Ok then, so do any of you have any thoughts about the companies I have mentioned above and what their future is?
I wouldn't touch Tesla or Netflix. I think Tesla has already seen
most of its upside re: value by positioning themselves in a niche market that's only going to see more competition. I think Netflix has pretty much reached saturation--most of its upside is already realized. Everyone and their mom
already know about these two and have probably invested; you'll have to think more outside the box.
SAEX is one I've had my eye on--especially at its current levels. But it's a speculative stock & one you'd have to keep an eye on daily (i.e. it could go up 1000% on hype and then go back down 1000% within hours or days). Longterm, I wouldn't feel comfortable holding & forgetting--though I don't think you would lose money.
I don't invest in tech or oil or gold or anything like that--I've only done biotech, which is super volatile and most 'traditional' investors specifically recommend against investing there. SPHS, CERU, BIOC, XXII, RTTR are all tickers that I've researched heavily & would be confident holding over the course of 5 or 10 years; but you wouldn't want all your eggs in one basket--at least a couple of those will probably fail.
Drone stocks & MJ stocks are probably good longterm investments at this point. If I was casually investing--i.e. buy it & forget it--I'd be looking into those.

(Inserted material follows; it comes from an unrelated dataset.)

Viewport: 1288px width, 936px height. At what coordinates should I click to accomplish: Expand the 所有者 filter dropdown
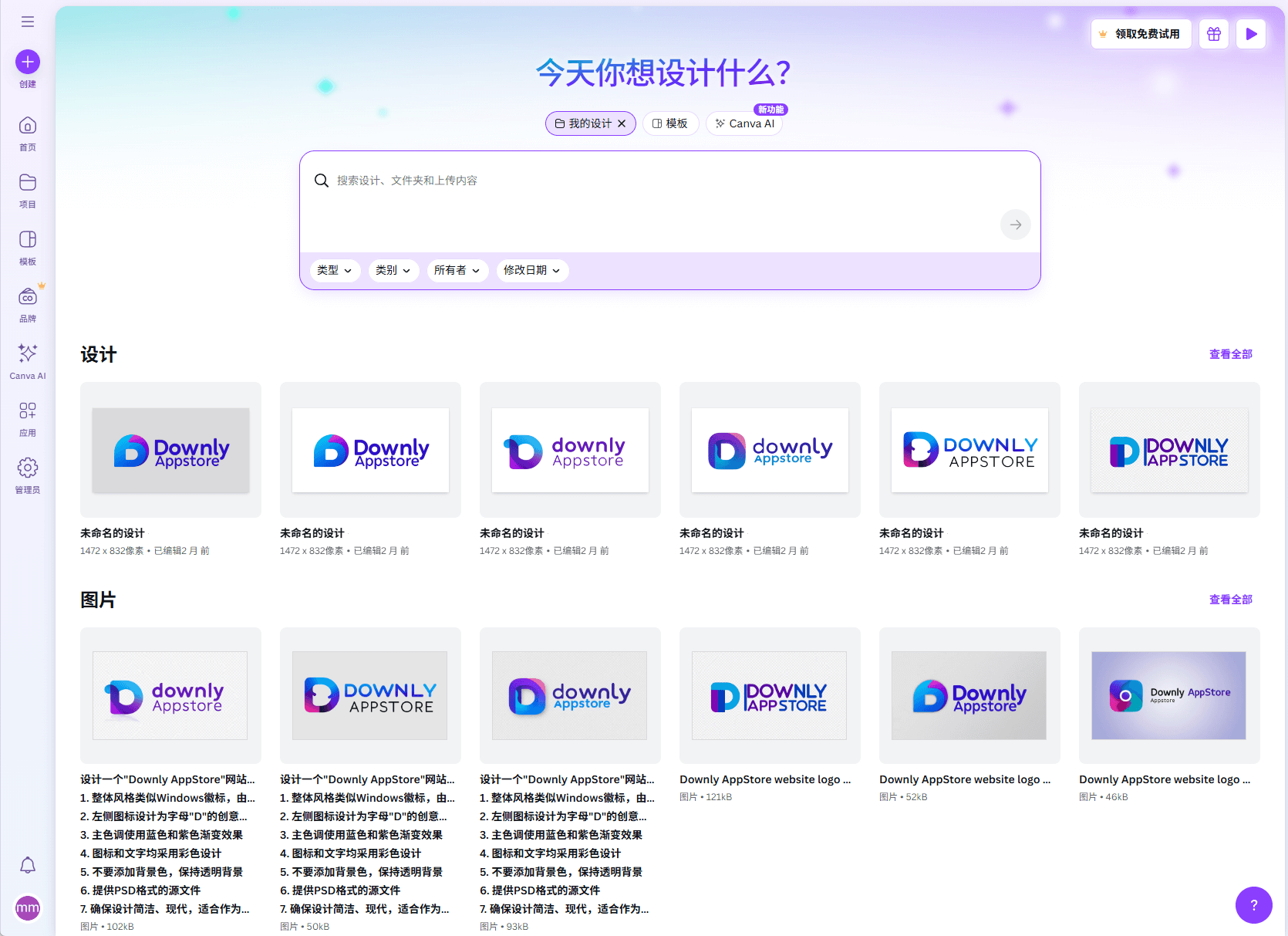[457, 270]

What you need to understand is that we have the most efficient market in the history of mankind. No matter how much research you do, someone else has already done it, and the results are already figured into the current price of the shares.
Depends on the sector & the time frame. Once you get into spec stocks, fundamentals matter & development is too uncertain for the PPS to be anywhere close to accurately set. Time frame wise, a lot can change given 5 to 10 years, though most of the 'blue chip stocks' are pretty much none causes (but if you have enough $$$ that 1-2% looks pretty sweet lol).
Having said that, random walk is a lie. It is possible to predict future price movement, at least in some select instances - that's what traders prey on. But that advantage comes from analyzing past price movement, not from anything you could possible learn about the companies from your own research. Look at lists of 52-week highs, Screen them to eliminate the lower volume stocks. Then watch the charts. Buy them as they back off the 52-week highs and go sideways. Be on the right side of the market, right side of the sector's movement, and use prudent stop losses when things go wrong, and you will make money. It's not that hard. If you take a college course about the stock market, they will teach random walk, and tell you people like me are delusional. I made a living with those delusions for years, and saw countless other traders doing much better than me.
Agreed that 'traditional' investing is pretty much a lost cause unless you're already playing with millions. But again, depending on the sector, DD can be massively important. If a drug fails or passes--a binary event--your research leading up to that event can be the difference between losing 80% or gaining 300%. And a drug can fail or pass regardless of charts or indicators.
I've always suspected that the richest investors, the "elite", have knowledge of, or even control over when the market goes up and down, so they can make more money accordingly. They like to run it down so they can buy cheap and then they like to run it up so they can make more money. Maybe that's my tin foil hat talking, but that's what I think.
Not even a suspicion. That's exactly how it goes. The big guys ALWAYS get theirs. Every now & then the SEC will take out someone who overplays their hand--but the guys at the top, a lot of whose money is held in hedge funds offshore, are pretty much untouchable. As a little guy, you have to understand that & ride the coattails as best you can.
It's pretty brutal though. I've watched a stock tank 20% on FDA approval--top shelf data, placebo-like safety profile, almost totally de-risked--and they run it down 20% on good news, tripping off stop losses, hold it there for a week which puts all the little guys in margin call (they have to liquidate), buy up all the discount shares, and then let it run. I've also watched them run an obscure micro-cap stock up 2500% over the course of 3 days on nothing at all. The big guys sell their shares to the little guys on the way up who get caught up in the hype, set their short positions at the top; the SEC halts the stock & it opens like 95% down from its peak.
That's why you're almost guaranteed to lose money your first year. It's like living in bizarro-world--it's frustrating & unfair & logic flies out the window. But we also live in a time where the average Joe has access to more knowledge & faster data than even the best investor did 50 years ago--and it is possible to learn the rules of the game & play accordingly.